Muslim and secular feminists pity one another. It is time
they realised they have much common ground, argues Arzu Merali*.
"It must be terrible having to wear all that," a friend of mine was told
last December as she attended a meeting to discuss the future of
Afghanistan, particularly its women - "all that" being some baggy clothing
and a headscarf. "Not particularly," she retorted, putting an abrupt end
both to the conversation and to the prospect of building bridges between
Muslim and secular feminists.
My friend is the founder of an NGO dedicated to penal reform. A convert to
Islam, she is as British and as white as the participant who so earnestly
assumed she was a victim of the Taliban and in need of liberation. No doubt
the woman meant well, but no amount of good intentions justifies the way
that she, like many others, berates Islam for embodying all things
anti-women. This misconception predates the Rushdie era - indeed, so
oppressed were we deemed to be in the 80s that even an illicit affair with
Ricky Butcher in EastEnders provided an avenue of liberation.

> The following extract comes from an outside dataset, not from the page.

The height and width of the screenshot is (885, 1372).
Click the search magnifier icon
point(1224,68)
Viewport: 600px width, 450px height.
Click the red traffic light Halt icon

The Islamic Human Rights Commission receives case after case of employers
and educators using this image of the downtrodden Muslim woman to excuse
discrimination. Muslim women are denied many opportunities on the assumption
that they will - if not on a whim then by force - get married, or have many
children. Or they face the horrendous dilemma of having to choose between
employment and their Islamic garb.
Muslim women have become an absolute symbol of oppression, and distorted
images of them permeate news coverage. While Daisy Cutters began to thunder
down on Afghans last year, journalists from across the political spectrum -
from Boris Johnson in the [conservative] Daily Telegraph to Polly Toynbee in
the [left-wing] Guardian - maintained that it was Islam that oppressed
Afghan women. Beware Muslims, they screamed in their unlikely unanimity.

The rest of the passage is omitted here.